Bonding Over 'Bondo'

Makeup moments were magical ones

Have you ever watched a woman you care about applying her makeup? I don't mean the rushing around kind where she waves a mascara wand in the car while driving with one knee like she's Don Quixote looking for a windmill to fight. I mean the kind that takes time -- where she leans into the mirror and highlights what she feels are her finer features. You can learn a lot about a gal in this process.

While I'm told they sell makeup north of the Mason-Dixon Line, I sincerely doubt those sales rival the market share held by Southern women. From infancy, we are taught to "put on our face" as soon as we rise. I even know some ladies who went so far as to not let their husbands see their faces sans makeup, getting up in the wee hours to dance with Maybelline, then lying back down so the husband would think she awoke fully "put together."

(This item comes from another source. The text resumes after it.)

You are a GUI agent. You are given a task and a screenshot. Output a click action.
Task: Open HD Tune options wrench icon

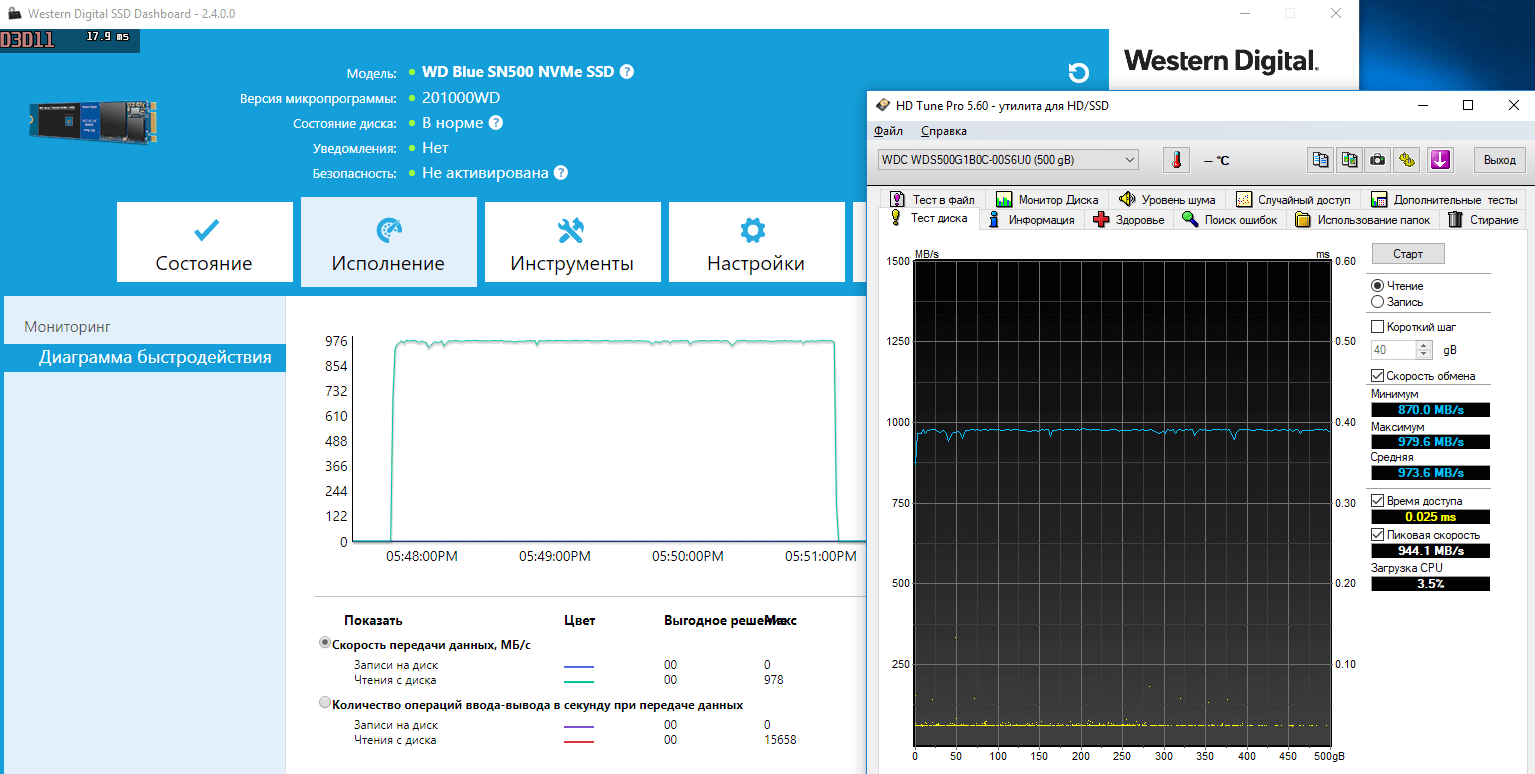coord(1407,160)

My mama was, as in many areas of her life, self-deprecating about the process. She used to call it "putting on her Bondo," a reference to the putty that mechanics used to fill in dings in the body of an automobile. And though she may have undervalued her beautiful attributes, some of my favorite memories came from watching her, especially as she let me try on makeup, too.

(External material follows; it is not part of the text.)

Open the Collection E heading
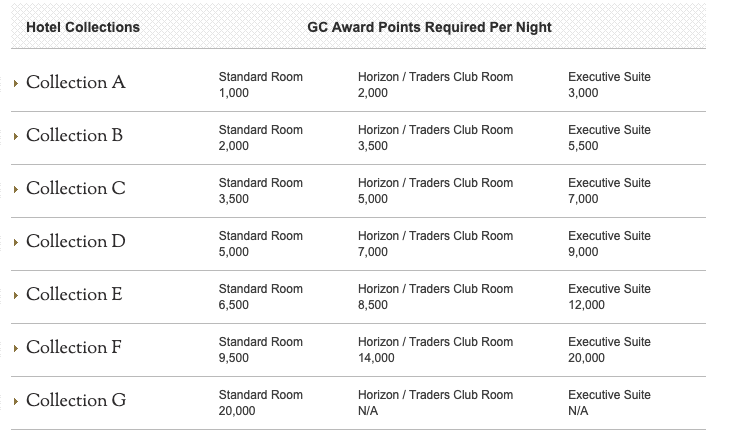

No publication was held in higher esteem in our household than the coveted Avon catalog. Our coffee table prominently displayed the Holy Bible and the latest Avon circular, though only one was dog-eared and heavily read.

And heaven help the Avon lady who had to deliver the news that a product had been discontinued. For us, it was Beach Blanket Mauve lipstick. I don't know when they stopped making it -- somewhere between rotary dial and push button phones -- but my mama was convinced that the day Beach Blanket Mauve gave way to Harlot Henna was the beginning of the end. She ordered all she could and strong-armed the Avon lady for every sample. When we used the last of it, she refused to toss the container. Might be a smidge left, she said.

My mama would dip her brush into a gold canister with cotton balls printed along the exterior -- Coty Airspun translucent loose face powder. She didn't trust the newer pressed powders, insisting they were "cakey." While she worked her magic, she'd tell of things on her mind, of the evening's events or how this color shadow would play up my eyes. For a moment, she was soft and gentle, then said, "Enough of all that," and away we'd go.

While dolling up recently for an evening out, I caught the smile of a gentleman friend as he watched me "Bondo."

"You don't need any of that, you know," he said.

"I'll have you know I won't even check the mail without lip gloss," I replied.

Perhaps the most telling thing about a lady applying makeup is not the reflection she sees, but the one a loved one sees as they watch. But I'm keeping my Avon lady on speed dial all the same.